### The tasks
**1)** Reproduce the stretch from "How do you make" through "run engaging campaigns?" in the passage on marketers and social media data, keeping every word and mark unchanged.
**2)** Take the passage on AI and social media data for marketers further, picking up right after its final sentence.

### Selected text
-- Start --

If you're like most marketers, you've felt the crush of dealing with social media data. Trying to figure out how to use that data can cause a real rift in marketing departments. On one hand, the consumer insights can fundamentally change how you market. On the other hand, the amount of information available is mind-boggling, and it can paralyze your marketing department under its weight.
How do you make sure you use social media data in the most effective way, leaving you with more time, and information, to do what you do best—using your expertise to develop and run engaging campaigns?
The emergence of AI (artificial intelligence) holds great promise in helping marketers make better use of social media data. The benefits of AI right now are inarguable, and in the coming months the technology will take more steps toward solving more common social media data problems that marketers deal with every day.
Here are three areas where AI has made great progress in making sense of social data—and where it's poised to improve even more.

-- End --

### Records
-- Start --

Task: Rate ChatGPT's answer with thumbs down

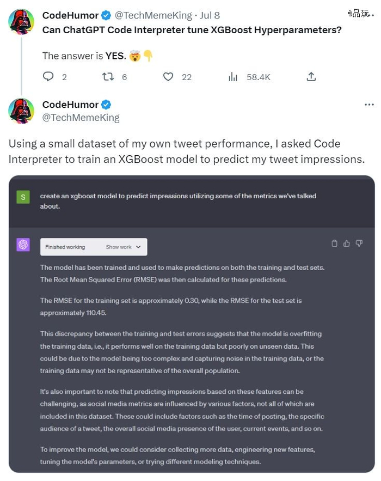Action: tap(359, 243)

-- End --
-- Start --

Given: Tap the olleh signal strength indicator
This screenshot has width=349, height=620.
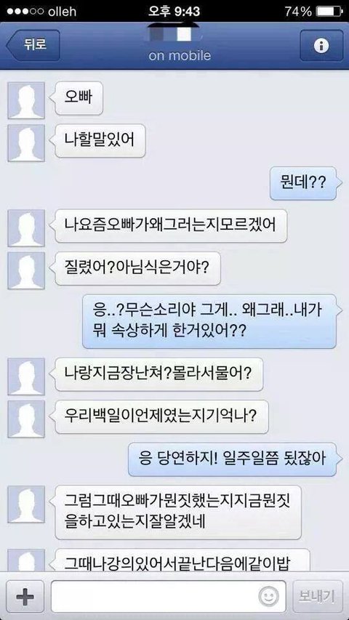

-- End --
-- Start --

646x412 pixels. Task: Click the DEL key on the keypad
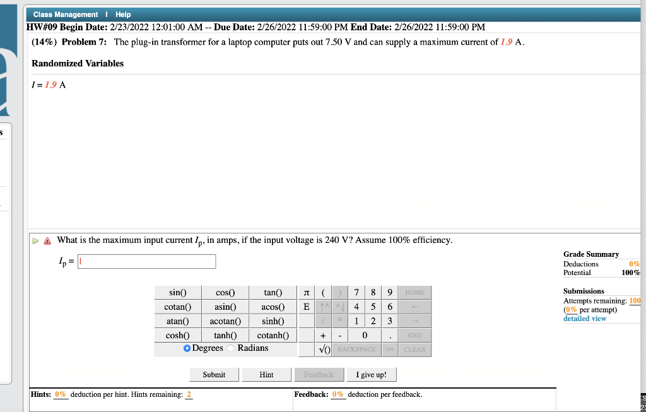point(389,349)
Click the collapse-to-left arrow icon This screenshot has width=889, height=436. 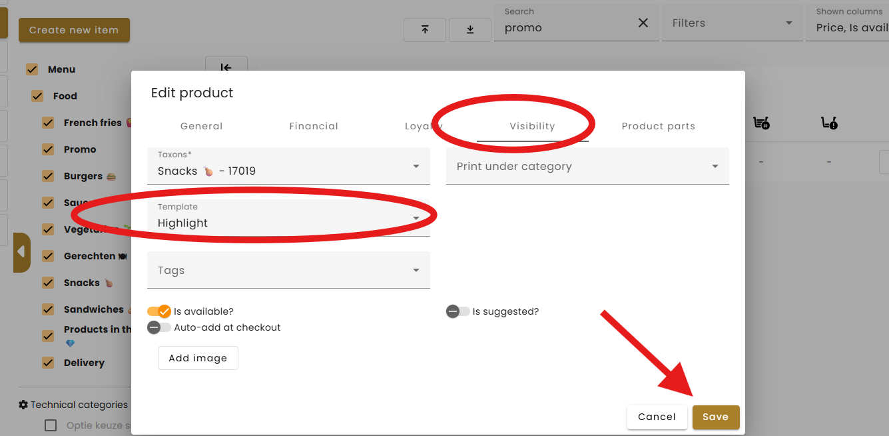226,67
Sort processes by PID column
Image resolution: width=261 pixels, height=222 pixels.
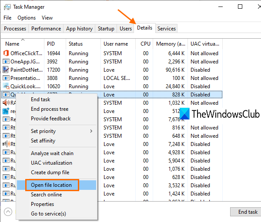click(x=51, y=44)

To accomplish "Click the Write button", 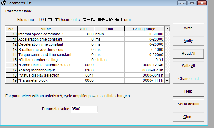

-- End --

### Task-by-task answers
**1)**
How do you make sure you use social media data in the most effective way, leaving you with more time, and information, to do what you do best—using your expertise to develop and run engaging campaigns?

**2)**
1. Parsing Text Posts
The best marketing departments stay in touch with their target audience and consistently know what their customers are looking for. Consumer insights used to consist of focus groups, customer surveys, and other market research methods. Those techniques are no doubt still valuable, but nothing can provide quite the immediacy or intimacy of social media.
The posts and interactions of your customers are a real-time repository of what matters to them. That data is exceedingly valuable, and it can inform decisions on everything from your message to your target markets. The problem is that sifting through myriad conversations, opinions, and interactions manually is simply not possible.
With new and upcoming AI-based technologies, gaining real-time consumer insights from this data is a reality, however. In an era where timeliness is everything, marketers must keep their messages fresh and current. AI that delivers real insights in real-time can mean the difference between making connections between customers, their interests, and your brand, and using messaging that falls flat.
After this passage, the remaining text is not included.